Yang saya maksud dengan profesionalisme di sini adalah bidang profesi dimana kader harokah menempuh pendidikan. Inilah yang disebutkan oleh Anis Matta dengan kata “kontribusi”. Dari tiga langkah peradaban yang hendak kita lakukan. Afiliasi, Partisipasi dan Kontribusi. Pemahaman tentang hal ini yang memang masih missing pada sebagian kader harokah. Bukan karena fikroh tetapi lebih disebabkan karena selama usia-usia kampus, kader-kader harokah disibukkan dengan aktifitas yang bersifat dakwah amm dan aktifitas politik sehingga kurang fokus terhadap bidang profesinya masing-masing.
Juga selain karena efek yang masih tersisa dari tahap awal perintisan dakwah di lingkungan terdidik ini. Dimana dahulu, kader-kader perintis dakwah kampus memberikan perhatian yang lebih besar terhadap peletakan dasar dakwah yang kuat dan kurang memperhatikan profesionalisme bidang akademiknya.
Akan tetapi, realitas zaman telah memaksa setiap kader harokah untuk mengupayakan mobilitas vertikal. Mobilitas vertikal pada berbagai struktur kenegaraan dan pada semua levelnya. Sudah saatnya mobilitas ini digelorakan dengan gelombang yang semakin besar.

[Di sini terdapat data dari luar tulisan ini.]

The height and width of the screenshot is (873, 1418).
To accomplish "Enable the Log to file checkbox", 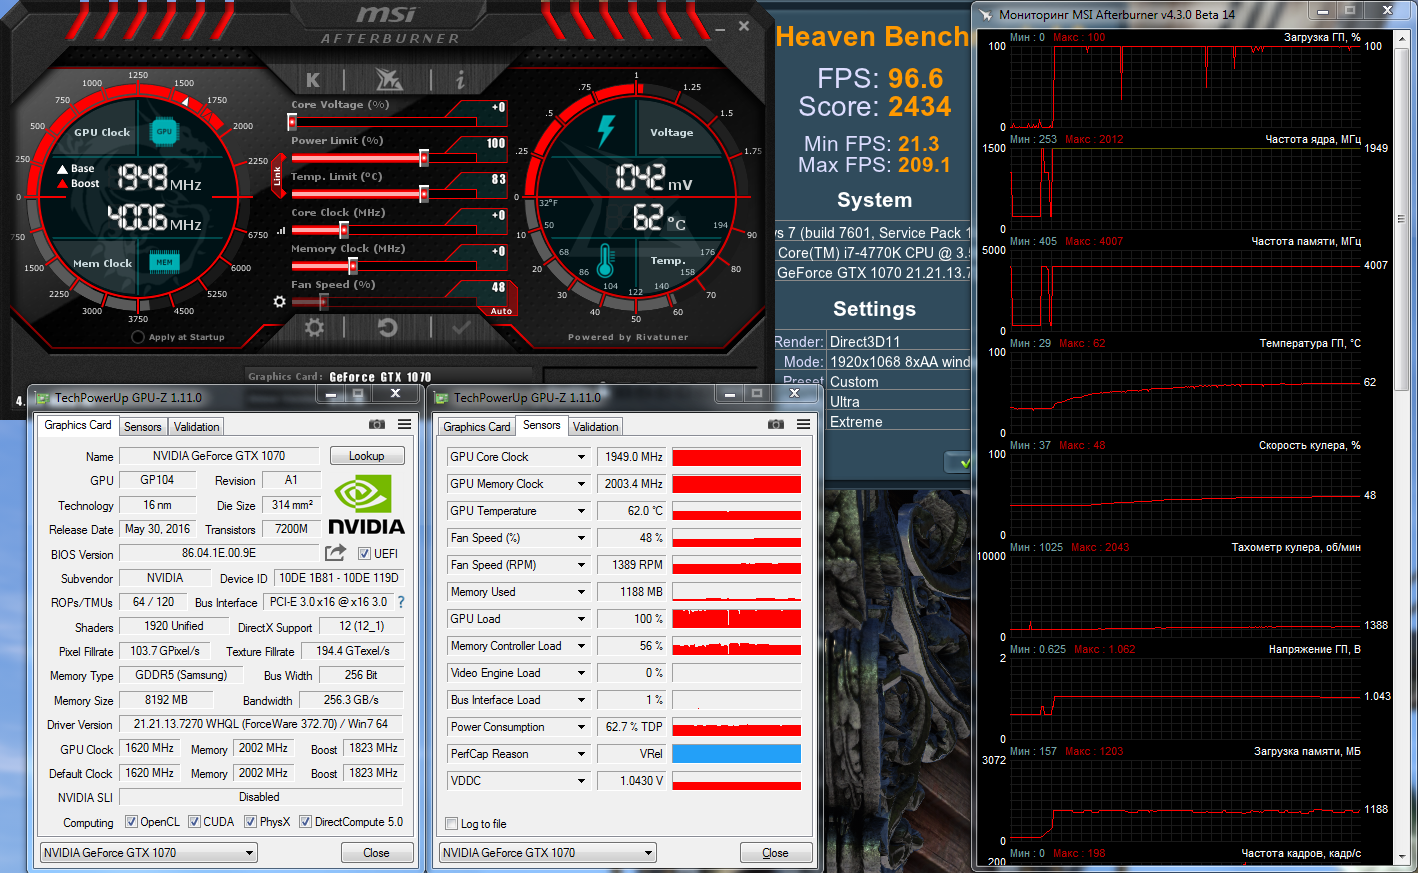I will (x=451, y=824).
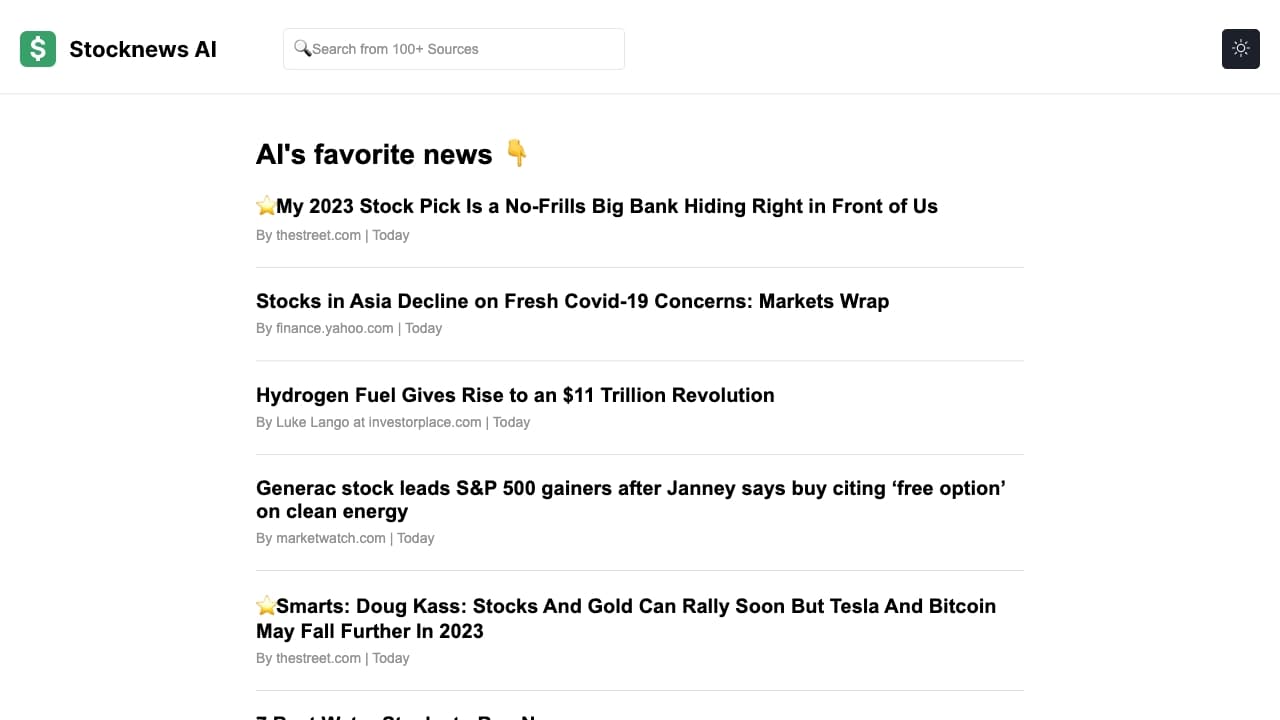Open the Hydrogen Fuel $11 Trillion Revolution article

[515, 395]
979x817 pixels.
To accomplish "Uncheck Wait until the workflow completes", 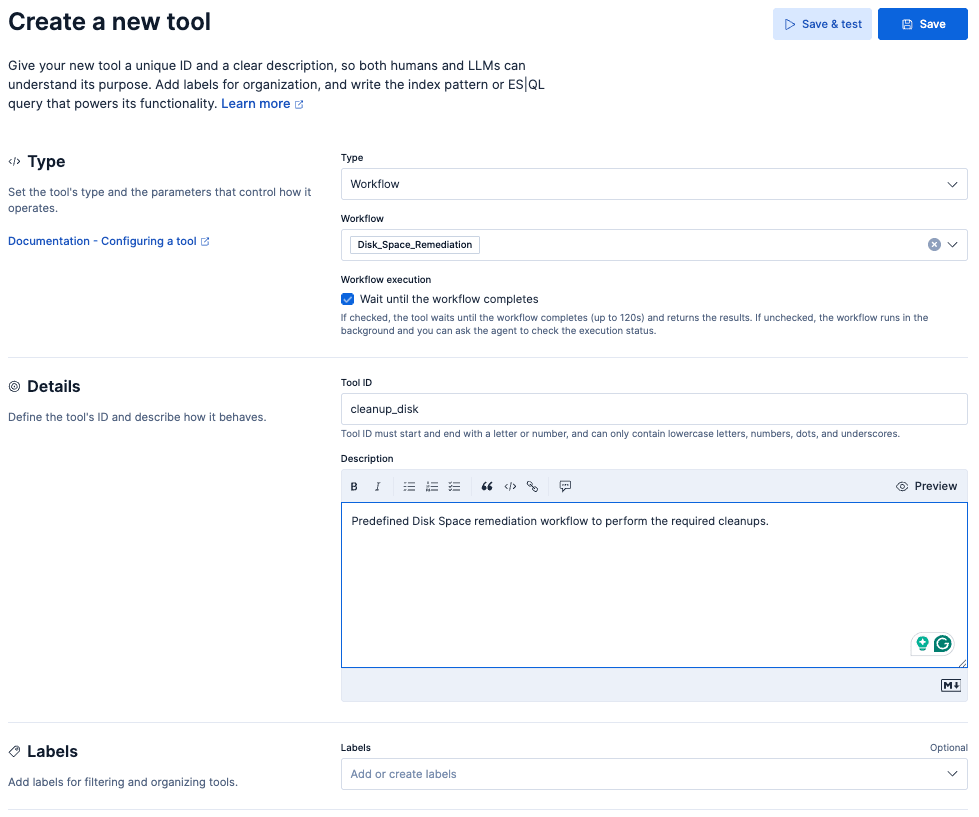I will (348, 299).
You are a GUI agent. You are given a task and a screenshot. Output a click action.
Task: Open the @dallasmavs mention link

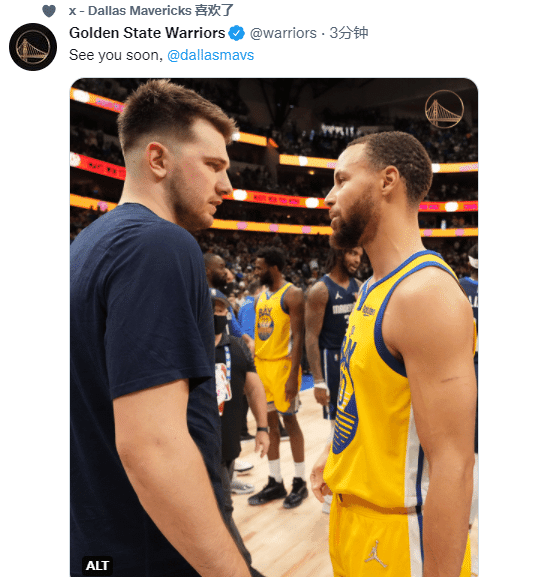[210, 55]
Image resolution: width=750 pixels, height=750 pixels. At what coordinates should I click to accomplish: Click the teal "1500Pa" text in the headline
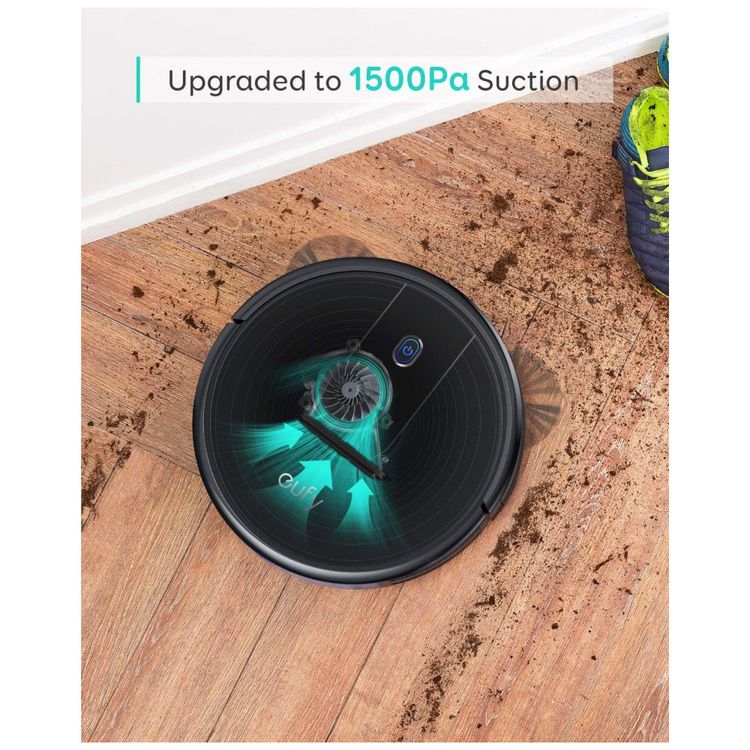click(x=409, y=79)
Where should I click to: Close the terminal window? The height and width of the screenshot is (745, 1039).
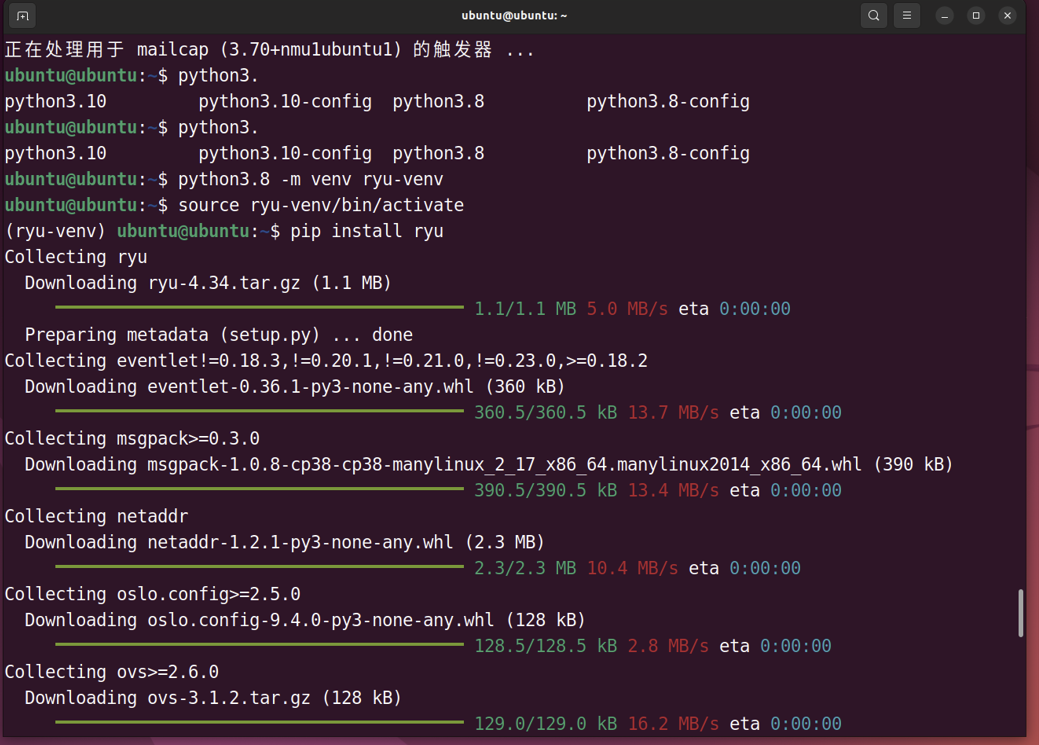(1007, 16)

Paradigma pandang kader sudah saatnya diubah bahwa mobilitas vertikal muslim tidak lagi cukup dilakukan secara terbatas pada lembaga-lembaga tertentu saja. Sebab, jika pada suatu saat, ketika kader harokah diamanahkan oleh zaman untuk mengelola negeri ini, maka adalah niscaya tidak hanya dibutuhkan orang-orang yang memiliki komitmen keIslaman yang sama, komitmen perbaikan yang sama tetapi memerlukan orang sholeh dengan kompetensi profesionalisme yang memadai.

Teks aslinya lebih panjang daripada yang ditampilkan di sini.